Back to Yokohama Station and from there to Sakuragicho Station heading towards Minato Mirai 21. We were heading towards The Yokohama Landmark Tower for another arranged visit. Being Japan’s tallest building (at 296 meters) it houses extremely advanced dampers to counter the movement of the building. Right on the top floor is two enormous “Tuned Active Dampers”. In terms of a sheer lasting impression, they blew the Super Sloshers out of the water!
They are 9 meters x 9 meters x 5 meters, weighing in at 250 tons apiece. In a way, it was a pity that it was an absolutely wind still day. If would have been brilliant to see those monstrosities in action.
Being the “landmark tower” the building has an observation deck at 273m for the “paying public”. We were taken up to the Heli landing pad and Our guides were eager to point out the Yokohama landmarks from the unobstructed rooftop. Even being able to spot most of the major buildings and sights in the nearby Tokyo skyline was truly remarkable. An absolute once in a lifetime opportunity; which everybody enjoyed thoroughly.
Minato Mirai is some sort of 21st Century development with all kinds of world-class facilities. Some of the sights are truly remarkable. We found the place to be rather dead with not much entertainment that we enjoyed.

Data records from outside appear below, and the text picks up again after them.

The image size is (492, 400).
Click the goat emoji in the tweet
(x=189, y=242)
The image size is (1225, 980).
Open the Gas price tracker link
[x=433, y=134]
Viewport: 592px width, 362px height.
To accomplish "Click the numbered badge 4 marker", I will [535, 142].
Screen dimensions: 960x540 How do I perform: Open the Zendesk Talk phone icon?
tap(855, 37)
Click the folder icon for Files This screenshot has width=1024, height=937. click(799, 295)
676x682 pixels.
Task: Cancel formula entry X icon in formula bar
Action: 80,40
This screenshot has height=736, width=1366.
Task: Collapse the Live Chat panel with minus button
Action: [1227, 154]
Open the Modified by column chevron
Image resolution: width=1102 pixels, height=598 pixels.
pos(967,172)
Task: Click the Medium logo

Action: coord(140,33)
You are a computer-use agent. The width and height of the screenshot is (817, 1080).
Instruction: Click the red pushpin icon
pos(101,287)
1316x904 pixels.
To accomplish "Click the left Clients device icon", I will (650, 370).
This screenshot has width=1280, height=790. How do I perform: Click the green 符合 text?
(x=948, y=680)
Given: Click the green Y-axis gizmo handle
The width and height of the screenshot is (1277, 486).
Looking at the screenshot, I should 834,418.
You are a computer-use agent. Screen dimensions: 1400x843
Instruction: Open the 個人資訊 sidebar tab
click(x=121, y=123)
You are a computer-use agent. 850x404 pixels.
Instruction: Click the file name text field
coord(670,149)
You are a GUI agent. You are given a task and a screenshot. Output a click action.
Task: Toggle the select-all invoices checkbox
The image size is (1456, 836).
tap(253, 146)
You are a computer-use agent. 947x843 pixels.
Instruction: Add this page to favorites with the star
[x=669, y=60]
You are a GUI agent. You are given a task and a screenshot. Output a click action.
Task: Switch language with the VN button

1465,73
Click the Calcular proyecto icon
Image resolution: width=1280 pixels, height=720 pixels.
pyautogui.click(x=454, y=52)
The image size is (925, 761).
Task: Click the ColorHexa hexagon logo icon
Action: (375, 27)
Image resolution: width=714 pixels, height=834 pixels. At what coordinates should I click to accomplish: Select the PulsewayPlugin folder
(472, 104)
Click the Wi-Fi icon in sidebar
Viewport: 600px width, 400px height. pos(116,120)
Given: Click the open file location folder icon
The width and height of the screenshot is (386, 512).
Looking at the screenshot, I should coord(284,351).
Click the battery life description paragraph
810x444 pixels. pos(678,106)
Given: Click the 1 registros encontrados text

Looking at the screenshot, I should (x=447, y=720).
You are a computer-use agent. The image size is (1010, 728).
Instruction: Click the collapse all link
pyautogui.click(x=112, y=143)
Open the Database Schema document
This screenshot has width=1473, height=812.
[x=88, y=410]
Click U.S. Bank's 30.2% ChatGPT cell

The only other highlights of the evening were going in search for some plasters to patch a sore toe. I had to wear “nice” shoes for the visits. Paid the price for that. Ended up buying a 100 pack of plasters.
We contemplated going up the 2nd largest Ferris wheel in Japan. Stumbled on the escalator and spilled a million little chocolate ice-cream balls. Little balls rolling on the escalator. Getting smaller and smaller. Everything nice and sticky. We turned around and quickly walked away - leaving the Ferris wheel for next time.
Dinner was at the RedBrick Warehouse. They even had tiny bottles of red wine which was almost drinkable. It was called Kirin Seven Days and said on the label: “A little drink of wine every day can make your life brighter. Feel comfortable and dream what’s waiting for you tomorrow.” Wise words indeed.
We’re definitely going to try and go back to Yokohama before we leave Japan. Even if it’s just to experience a bit more of the China Town area.